Here’s a typical exchange between a client and a prepl server:

;;;; Basic evaluation
;; prepl request (plain text)
(+ 10 10)

;; prepl response (map)
{:tag :ret,
 :val "20",
 :ns "user",
 :ms 23,
 :form "(+ 10 10)"}

;;;; Handling of output
;; request
(println "Hello, world")

;; response
{:tag :out,
 :val "Hello, world\n"}
{:tag :ret,
 :val "nil",
 :ns "user",
 :ms 8,
 :form "(println \"Hello, world\")"}

Pros

  • Very simple

  • Bundled with Clojure and ClojureScript

  • Easy to leverage from Clojure(Script)/Java(Script) clients

Cons

  • Streaming input means tooling has to be built on top of eval

  • Updates are constrained to Clojure’s development cycle

  • Clients have to support EDN, which is a problem in certain environments

Language Server Protocol

The Language Server protocol is used between a tool (the client) and a language smartness provider (the server) to integrate features like auto complete, go to definition, find all references and alike into the tool.

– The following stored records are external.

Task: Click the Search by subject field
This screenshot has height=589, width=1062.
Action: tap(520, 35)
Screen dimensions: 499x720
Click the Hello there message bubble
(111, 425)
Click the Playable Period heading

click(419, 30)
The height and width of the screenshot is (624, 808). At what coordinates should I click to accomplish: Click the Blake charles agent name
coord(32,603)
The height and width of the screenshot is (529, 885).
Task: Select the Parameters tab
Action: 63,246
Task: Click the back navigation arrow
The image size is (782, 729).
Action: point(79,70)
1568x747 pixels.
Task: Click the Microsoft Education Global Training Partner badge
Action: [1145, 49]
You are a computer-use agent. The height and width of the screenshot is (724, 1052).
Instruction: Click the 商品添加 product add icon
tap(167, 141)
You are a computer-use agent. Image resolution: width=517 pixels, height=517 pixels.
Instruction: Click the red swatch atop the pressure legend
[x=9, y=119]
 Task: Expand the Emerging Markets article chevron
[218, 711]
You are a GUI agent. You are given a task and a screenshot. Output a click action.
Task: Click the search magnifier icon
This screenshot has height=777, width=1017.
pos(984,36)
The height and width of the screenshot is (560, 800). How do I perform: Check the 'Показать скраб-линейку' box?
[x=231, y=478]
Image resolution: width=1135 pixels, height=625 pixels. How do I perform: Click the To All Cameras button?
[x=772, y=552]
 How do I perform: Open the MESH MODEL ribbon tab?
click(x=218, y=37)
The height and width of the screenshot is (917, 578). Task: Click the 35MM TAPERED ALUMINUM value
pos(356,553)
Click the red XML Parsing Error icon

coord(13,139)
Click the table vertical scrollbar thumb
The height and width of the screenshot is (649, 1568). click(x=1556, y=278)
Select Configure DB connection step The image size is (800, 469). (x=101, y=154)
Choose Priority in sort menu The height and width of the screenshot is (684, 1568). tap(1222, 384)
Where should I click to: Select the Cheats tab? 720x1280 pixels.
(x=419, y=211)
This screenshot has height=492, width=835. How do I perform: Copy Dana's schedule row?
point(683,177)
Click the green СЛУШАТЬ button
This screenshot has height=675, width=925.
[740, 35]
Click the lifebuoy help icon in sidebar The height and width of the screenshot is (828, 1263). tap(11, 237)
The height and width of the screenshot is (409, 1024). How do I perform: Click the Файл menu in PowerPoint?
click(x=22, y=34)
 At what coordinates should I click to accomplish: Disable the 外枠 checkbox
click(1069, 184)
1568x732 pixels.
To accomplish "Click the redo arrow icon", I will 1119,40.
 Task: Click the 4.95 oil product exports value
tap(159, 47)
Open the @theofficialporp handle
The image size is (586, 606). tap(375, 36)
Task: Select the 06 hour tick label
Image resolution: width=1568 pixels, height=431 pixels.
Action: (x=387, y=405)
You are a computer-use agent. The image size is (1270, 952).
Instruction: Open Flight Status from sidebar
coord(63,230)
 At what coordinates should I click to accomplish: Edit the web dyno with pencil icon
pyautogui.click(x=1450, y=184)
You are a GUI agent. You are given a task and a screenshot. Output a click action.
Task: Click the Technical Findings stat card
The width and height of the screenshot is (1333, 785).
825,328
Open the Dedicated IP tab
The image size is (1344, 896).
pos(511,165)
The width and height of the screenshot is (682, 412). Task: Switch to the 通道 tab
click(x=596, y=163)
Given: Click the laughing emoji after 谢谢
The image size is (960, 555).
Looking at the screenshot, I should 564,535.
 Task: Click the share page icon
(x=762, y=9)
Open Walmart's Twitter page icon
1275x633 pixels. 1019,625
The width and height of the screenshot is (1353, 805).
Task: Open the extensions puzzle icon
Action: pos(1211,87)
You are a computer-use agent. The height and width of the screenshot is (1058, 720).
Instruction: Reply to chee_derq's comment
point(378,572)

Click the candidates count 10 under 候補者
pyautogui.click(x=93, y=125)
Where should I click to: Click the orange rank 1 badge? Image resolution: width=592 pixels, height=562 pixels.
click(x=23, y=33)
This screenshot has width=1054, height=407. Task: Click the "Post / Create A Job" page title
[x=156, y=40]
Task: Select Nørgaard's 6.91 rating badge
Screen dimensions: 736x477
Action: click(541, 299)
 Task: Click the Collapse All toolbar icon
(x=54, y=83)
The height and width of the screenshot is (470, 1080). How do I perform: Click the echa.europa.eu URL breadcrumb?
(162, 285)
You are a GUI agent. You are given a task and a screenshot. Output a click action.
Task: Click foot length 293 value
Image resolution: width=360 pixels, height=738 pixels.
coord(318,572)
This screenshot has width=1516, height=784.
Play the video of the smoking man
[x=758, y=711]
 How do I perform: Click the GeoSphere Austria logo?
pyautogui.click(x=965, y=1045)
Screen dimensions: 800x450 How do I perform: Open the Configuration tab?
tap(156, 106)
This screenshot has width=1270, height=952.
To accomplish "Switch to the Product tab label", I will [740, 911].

With LSP you’d end up with a server similar to nREPL providing common editing operations. The communication between an LSP client and a server is done via JSON.

Currently there’s a single implementation of an LSP server for Clojure - namely clojure-lsp. Its functionality is powered internally by static code analysis, one can easily imagine an LSP server implementation that’s powered by a REPL.

Pros

  • Language-agnostic protocol

  • Wide support in editors

  • Different implementations for the same language

Cons

  • The protocol is controlled by a single company

  • Clients have to support JSON, which is a problem in certain environments

  • You still need some REPL server for code evaluation

Comparison

It’s important to understand that while the socket REPL and prepl are pure REPLs (meaning their sole focus is reading, evaluating and printing), nREPL is both a REPL and a development tooling protocol. In this sense it sits somewhere between all other REPL servers and LSP.

nREPL was designed to be used programmatically and build tools on top of it. It was designed to be infinitely extensible when it comes to supported operations, data formats and communication channels.

Table 1. Comparison Table
NameInput/OutputData FormatClojureScript SupportClojure-agnostic ProtocolOptimized for Tooling

nREPL

Structured Input/Output

Bencode/EDN[2]

Requires extension (Piggieback)

Yes

Yes

Socket REPL

Streaming Input/Output

EDN

Yes

No

No

prepl

Streaming Input/Structured Output

EDN

Yes

No

Yes

LSP

Structured Input/Output

JSON

n/a

Yes

Yes


1. nREPL was the first such effort in the Clojure community, though.
2. Other data formats (e.g. JSON) are supported via extensions.